◆ 原文段落
────────────────────
源码剖析之sun.misc.Unsafe

   首先介绍一下什么是Compare And Swap(CAS)?简单的说就是比较并交换。

CAS 操作包含三个操作数 —— 内存位置(V)、预期原值(A)和新值(B)。如果内存位置的值与预期原值相匹配,那么处理器会自动将该位置值更新为新值。否则,处理器不做任何操作。无论哪种情况,它都会在 CAS 指令之前返回该位置的值。CAS 有效地说明了“我认为位置 V 应该包含值 A;如果包含该值,则将 B 放到这个位置;否则,不要更改该位置,只告诉我这个位置现在的值即可。” Java并发包(java.util.concurrent)中大量使用了CAS操作,涉及到并发的地方都调用了sun.misc.Unsafe类方法进行CAS操作。

在看一下volatile, Volatile修饰的成员变量在每次被线程访问时,都强迫从共享内存中重读该成员变量的值。而且,当成员变量发生变化时,强迫线程将变化值回写到共享内存。这样在任何时刻,两个不同的线程总是看到某个成员变量的值是相同的,更简单一点理解就是volatile修饰的变量值发生变化时对于另外的线程是可见的。

如何正确使用volatile可以参考下面这篇文章:

http://www.ibm.com/developerworks/cn/java/j-jtp06197.html Java 理论与实践: 正确使用 Volatile 变量

下面来看看java中具体的CAS操作类sun.misc.Unsafe。Unsafe类提供了硬件级别的原子操作,Java无法直接访问到操作系统底层(如系统硬件等),为此Java使用native方法来扩展Java程序的功能。具体实现使用c++,详见文件sun.misc.natUnsafe.cc();sun.misc包的源代码可以在这里找到:

 http://www.oschina.net/code/explore/gcc-4.5.2/libjava/sun/misc

//下面是sun.misc.Unsafe.java类源码

package sun.misc;

import java.lang.reflect.Field;

/***
 * This class should provide access to low-level operations and its
 * use should be limited to trusted code.  Fields can be accessed using
 * memory addresses, with undefined behaviour occurring if invalid memory
 * addresses are given.
 * 这个类提供了一个更底层的操作并且应该在受信任的代码中使用。可以通过内存地址
 * 存取fields,如果给出的内存地址是无效的那么会有一个不确定的运行表现。
 * 
 * @author Tom Tromey ([email protected])
 * @author Andrew John Hughes ([email protected])
 */
public class Unsafe
{
  // Singleton class.
  private static Unsafe unsafe = new Unsafe();

  /***
   * Private default constructor to prevent creation of an arbitrary
   * number of instances.
   * 使用私有默认构造器防止创建多个实例
   */
  private Unsafe()
  {
  }

  /***
   * Retrieve the singleton instance of <code>Unsafe</code>.  The calling
   * method should guard this instance from untrusted code, as it provides
   * access to low-level operations such as direct memory access.
   * 获取<code>Unsafe</code>的单例,这个方法调用应该防止在不可信的代码中实例,
   * 因为unsafe类提供了一个低级别的操作,例如直接内存存取。
────────────────────
◆ 数据记录
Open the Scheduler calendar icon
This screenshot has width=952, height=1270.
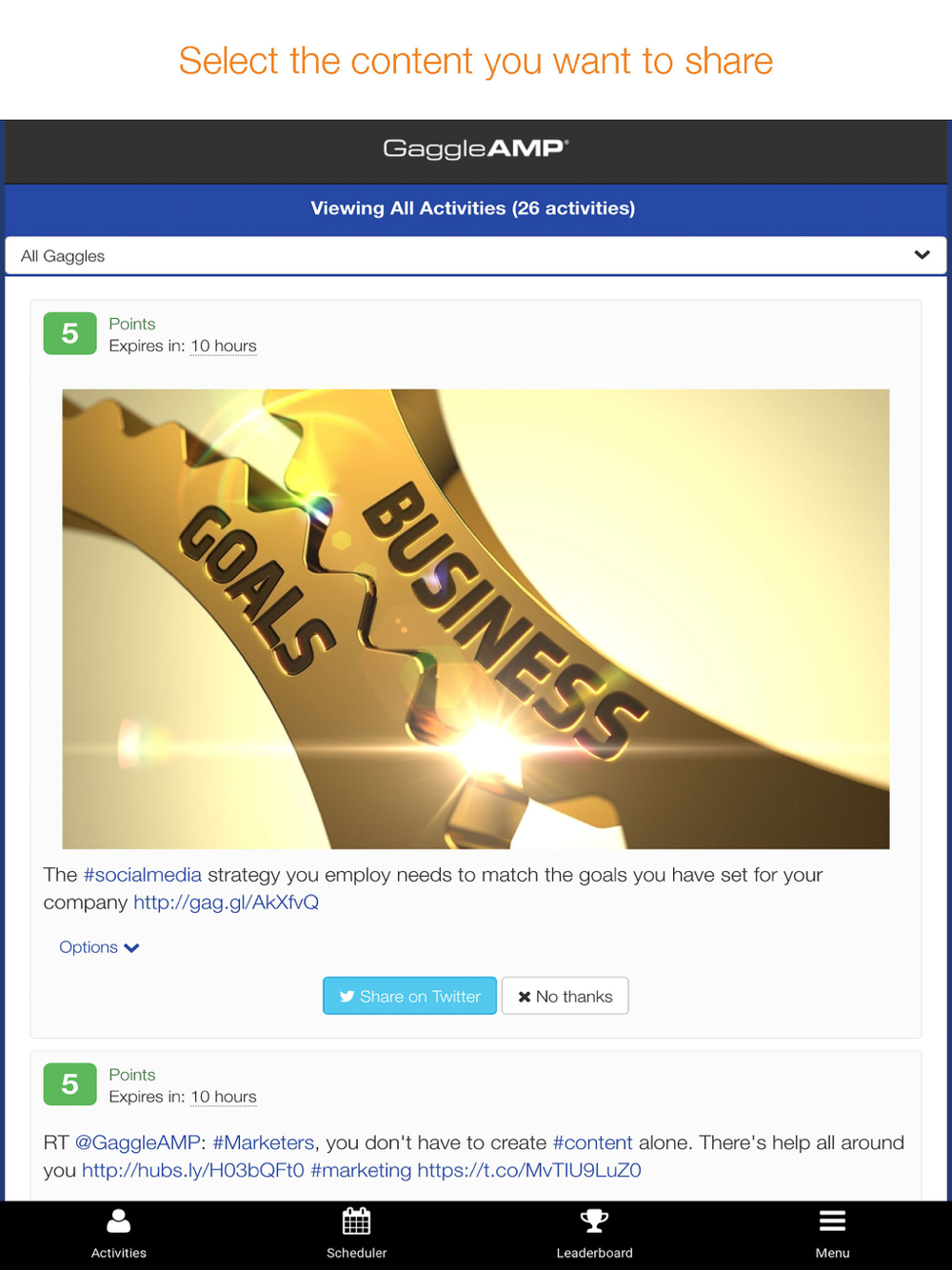(x=357, y=1220)
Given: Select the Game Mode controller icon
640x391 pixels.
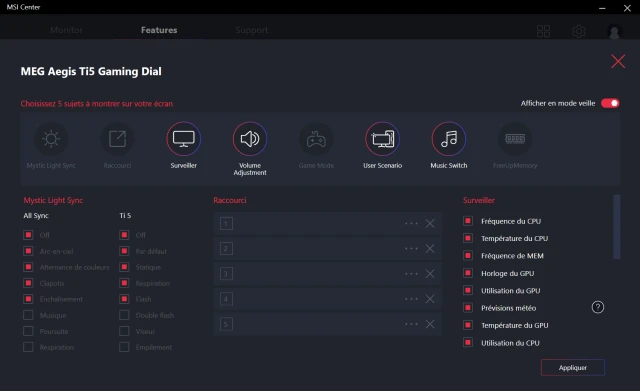Looking at the screenshot, I should click(x=316, y=139).
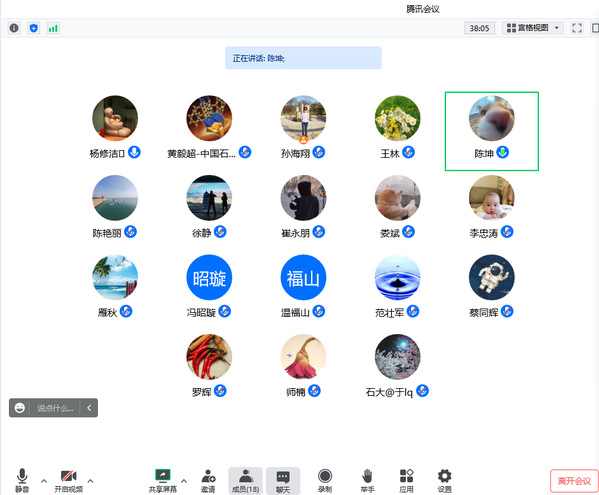Open the grid view layout dropdown

click(533, 28)
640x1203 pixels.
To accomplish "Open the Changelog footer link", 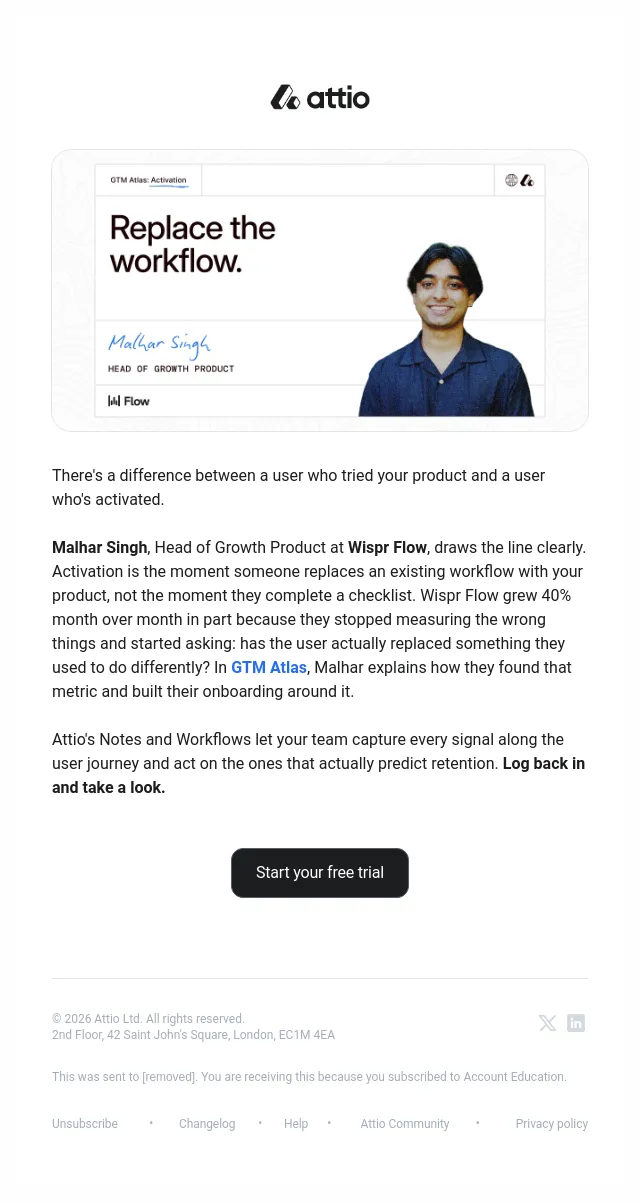I will click(207, 1124).
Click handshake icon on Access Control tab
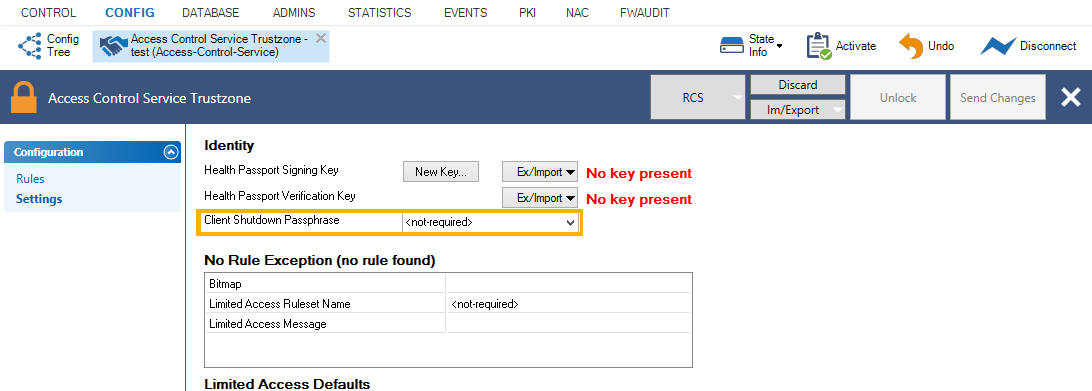The width and height of the screenshot is (1092, 391). (114, 46)
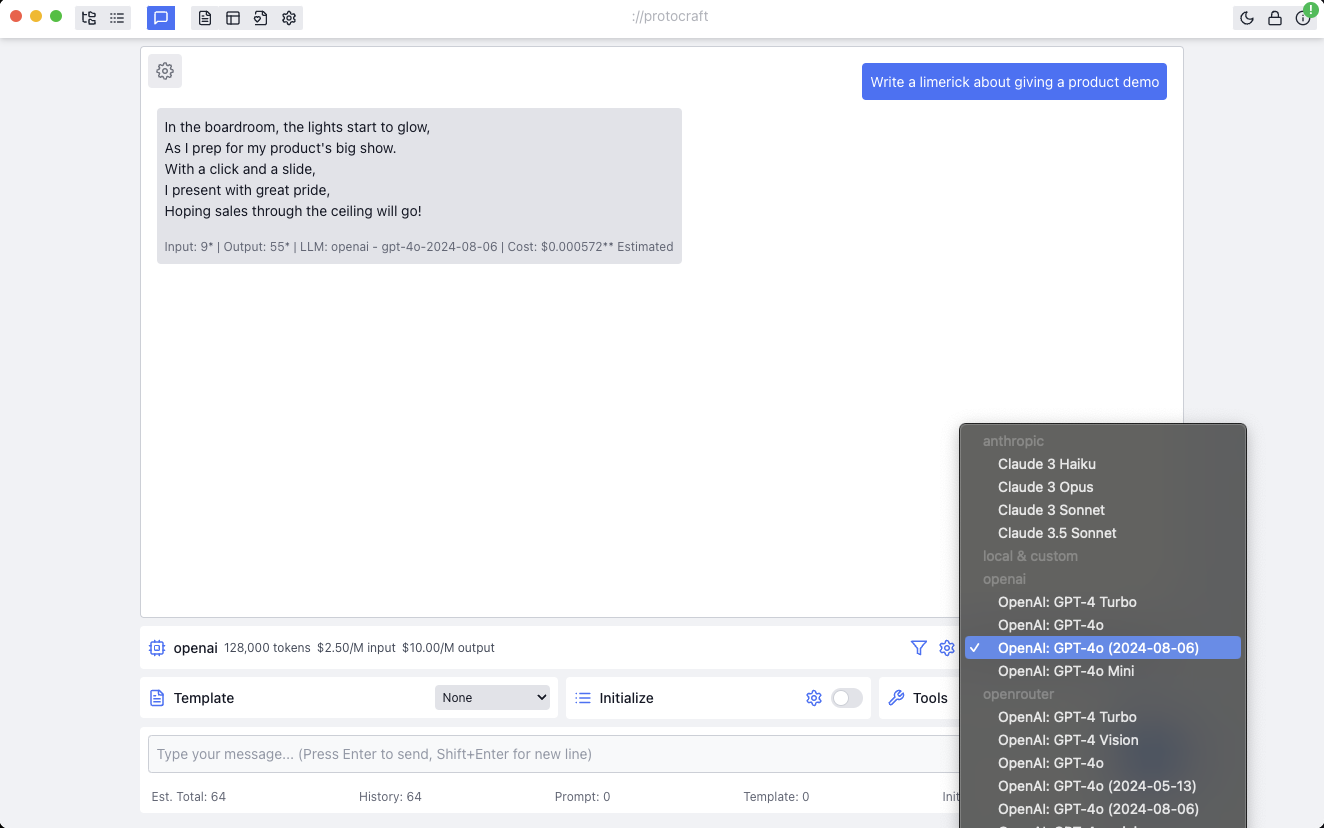This screenshot has height=828, width=1324.
Task: Choose OpenAI: GPT-4o Mini model
Action: point(1064,671)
────────────────────
◆ 任务目标 A
请用两句话概括原文。
◆ 任务目标 B
请逐字重复原文中介于“private static Unsafe”与“private Unsafe()”之间的内容,首尾两处均包括在内。
以上记录与原文内容并无关联。

◆ 任务解答 A
CAS即比较并交换,包含内存位置、预期原值和新值三个操作数,只有当内存位置的值与预期原值相匹配时,处理器才将其更新为新值;volatile修饰的成员变量每次被线程访问时都从共享内存重读,发生变化时回写到共享内存,因此其变化对其他线程可见。sun.misc.Unsafe类借助native方法提供硬件级别的原子操作,Java并发包中涉及并发的地方都调用该类方法进行CAS操作,该类采用单例设计,应限于受信任的代码中使用。

◆ 任务解答 B
private static Unsafe unsafe = new Unsafe();

  /***
   * Private default constructor to prevent creation of an arbitrary
   * number of instances.
   * 使用私有默认构造器防止创建多个实例
   */
  private Unsafe()